Alec Sabina filled up his glass of water behind the counter before sitting down across from me in the last booth of Hot Suppa, greeting a regular perched at a stool, “What’s up, Big Donna?”
The Congress Street restaurant has become a local staple for breakfast and lunch since Alec, 25, bought the place with his brother almost three years ago, before graduating from USM.
“We’d been traveling across the country the summer before, taking road trips to New York, to the South. That was our market research, we tried to find hole-in-the-wall places. We tasted, we wrote, we looked for something Maine might need.”
The partnership seemed right. Alec would have his business degree in 2006, and his brother, Moses, who went to college for English and Latin in Tennessee, cooked all over the country. He was also an instructor of culinary students in New York before returning to Maine in late 2005.
The Portland-born duo lived apart since Alec was in the third grade. Big brother Moses left Maine high school and college while Alec stayed in Southern Maine and graduated from Gorham High, going on to USM. Post-road trip, the brothers began to look for a space to start a venture all their own.
It was during a Christmas break, as Alec was gearing up for his last semester of college, that the Sabina brothers stumbled upon the Friendship Café. The lease was up that January, and the café needed a new owner and a little love. They had 30 days to close on the deal.

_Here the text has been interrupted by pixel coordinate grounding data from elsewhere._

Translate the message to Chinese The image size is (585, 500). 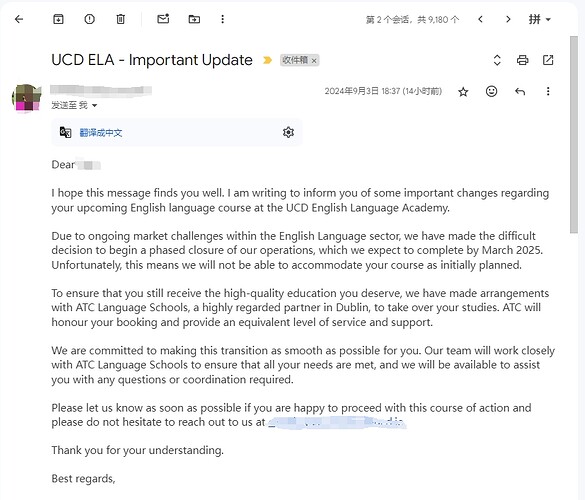(x=101, y=133)
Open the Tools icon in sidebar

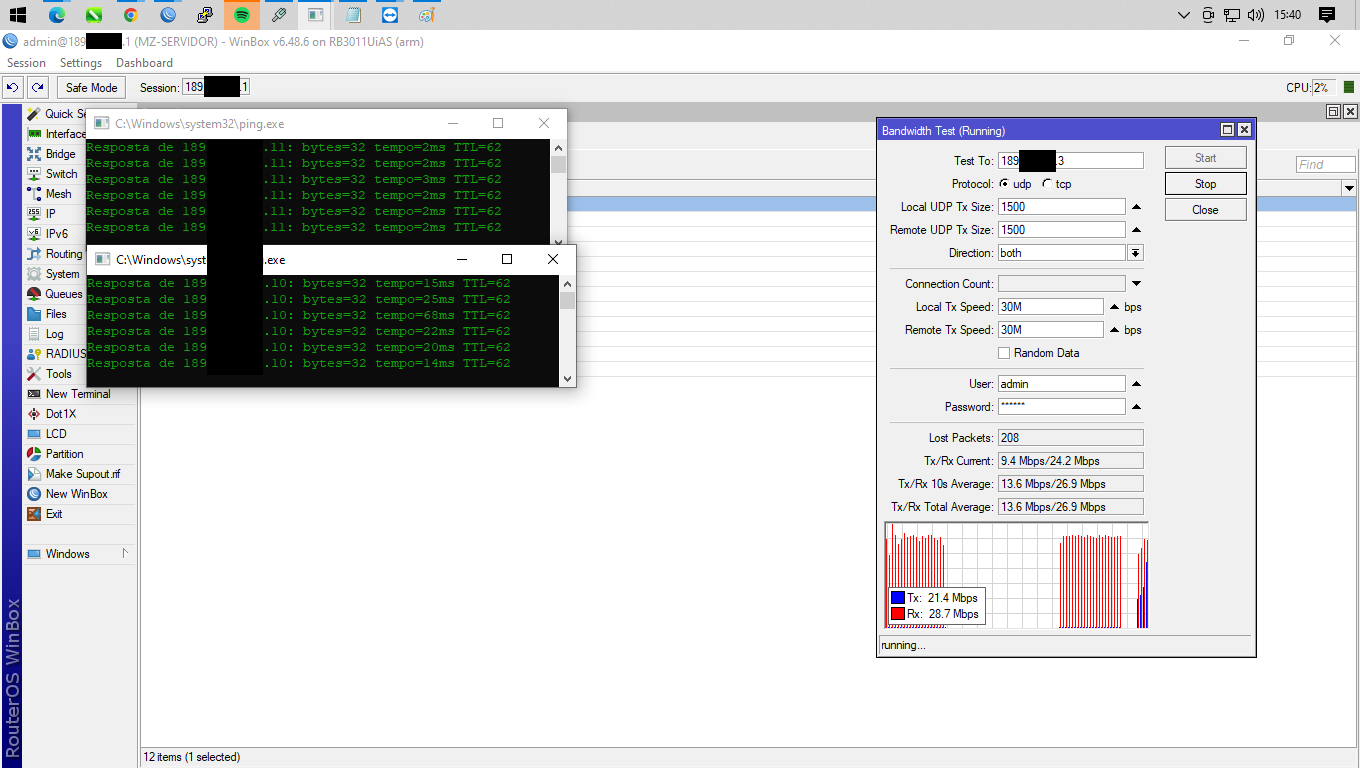pyautogui.click(x=35, y=374)
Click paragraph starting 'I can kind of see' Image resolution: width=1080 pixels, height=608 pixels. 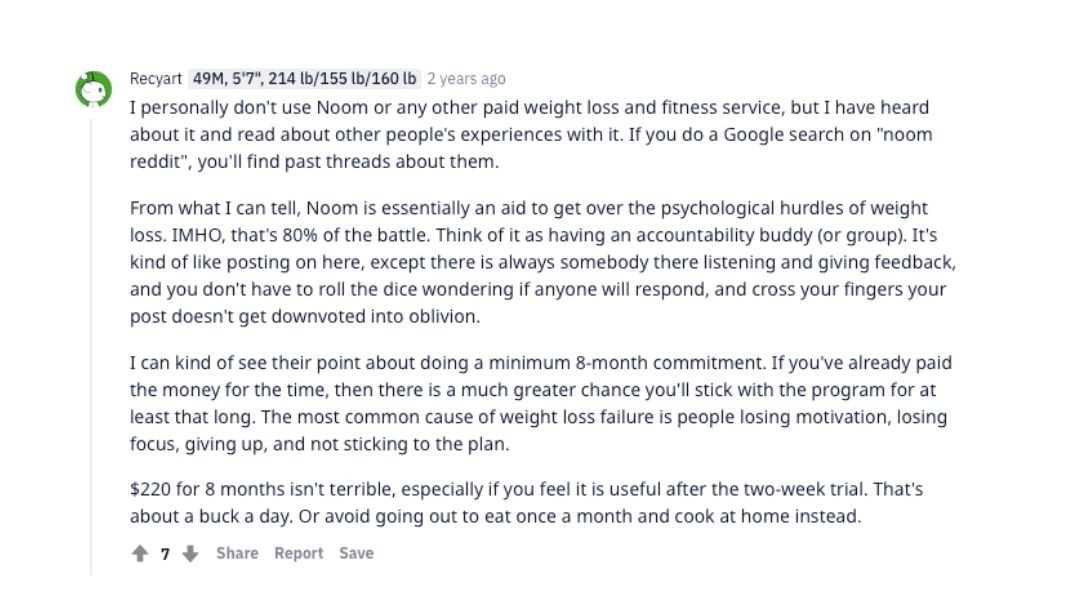(x=541, y=403)
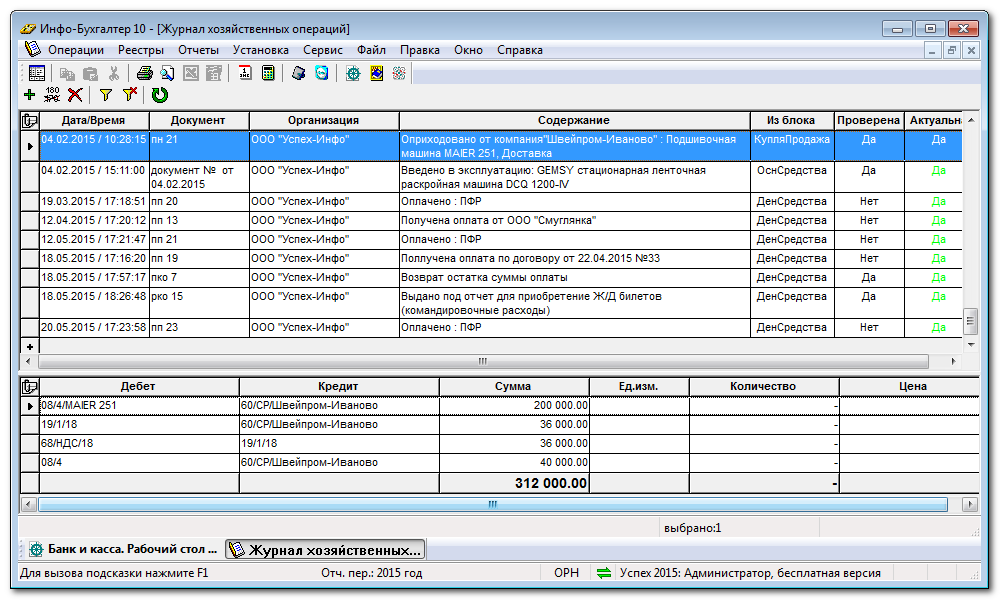1000x600 pixels.
Task: Sort by the Дата/Время column header
Action: (x=93, y=121)
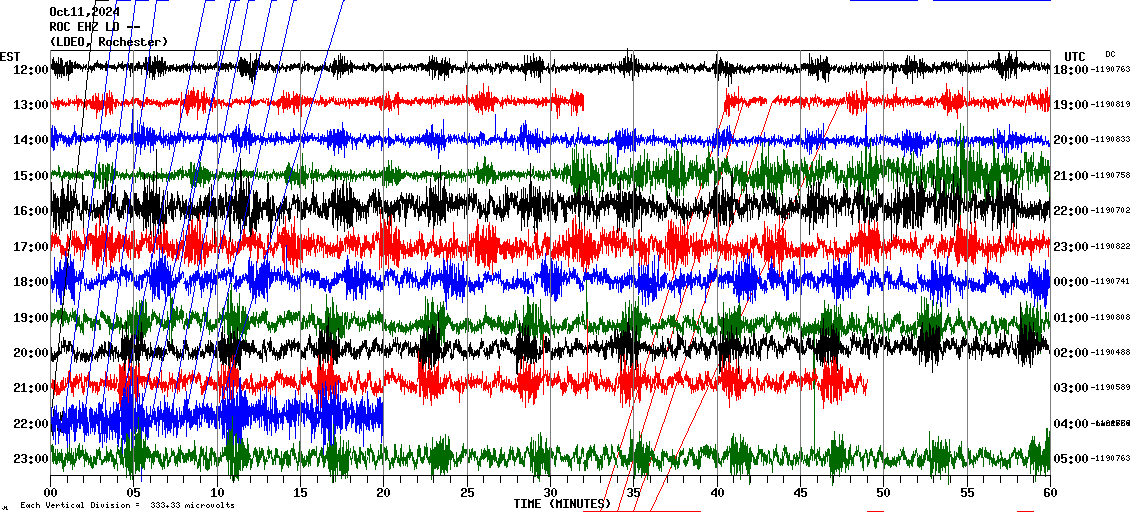This screenshot has height=519, width=1130.
Task: Click the (LDEO, Rochester) label
Action: coord(109,42)
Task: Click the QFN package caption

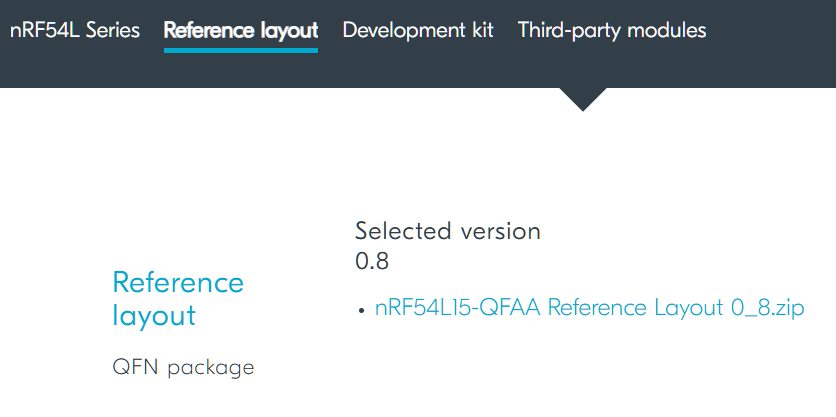Action: [183, 368]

Then and there, they rounded up investors and scrapped together their savings, purchasing the real estate with everything inside. They made trips to the Small Business Development Center in Portland, called upon friends, and scooped the place up.
“Even the cash register was full when we got there. We opened up as The Friendship Café and nobody knew. Slowly we introduced changes.”
The six months that followed, Alec describes as the most stressful of his life. “It was winter, I was commuting from my apartment in Biddeford everyday, I would get out of class and had opened this restaurant, working between every class.”
On the day he graduated from USM in the Spring of ’06, Alec worked in the early morning, left Hot Suppa, walked to the Civic Center for the ceremony, then walked back to the restaurant afterwards.
Hot Suppa has since grown into a successful and well-loved Portland eatery, serving about 100 people every day, up from their 30-40 customer day beginnings. The team looks back at their start as quite the ride, and quite the lesson. They look forward to growing and changing as they mature, “There’s a white board downstairs that we call the ‘projects’ board, here we keep track of what we’re working towards and what we need to fix and adapt.”
A project coming soon? Hot Suppa wants to open for dinner. “Eventually,” Alec says, noting it’s the question he’s asked most, “It was originally written in our business plan for the three year mark. Yet, these things change as you go along.”
The young entrepreneur plans to make Portland his home for the long haul. “I’d come home from those trips, cross the Pisquatiqa Bridge, and appreciate being in Maine so much.” He now owns a home in Portland’s West End.
The locals raves about owning a small business in the area, becoming personally involved in the community, making connections with people from politicians to the kids in the neighborhood.
The city is perfect for the brothers. The area, however lively, is the right fit.
Alec laughs, “Congress Street, Portland is a vibrant place where there’s a doctor sitting next to a lawyer, sitting next to a college student, sitting next to a bum. It’s a beautiful thing.”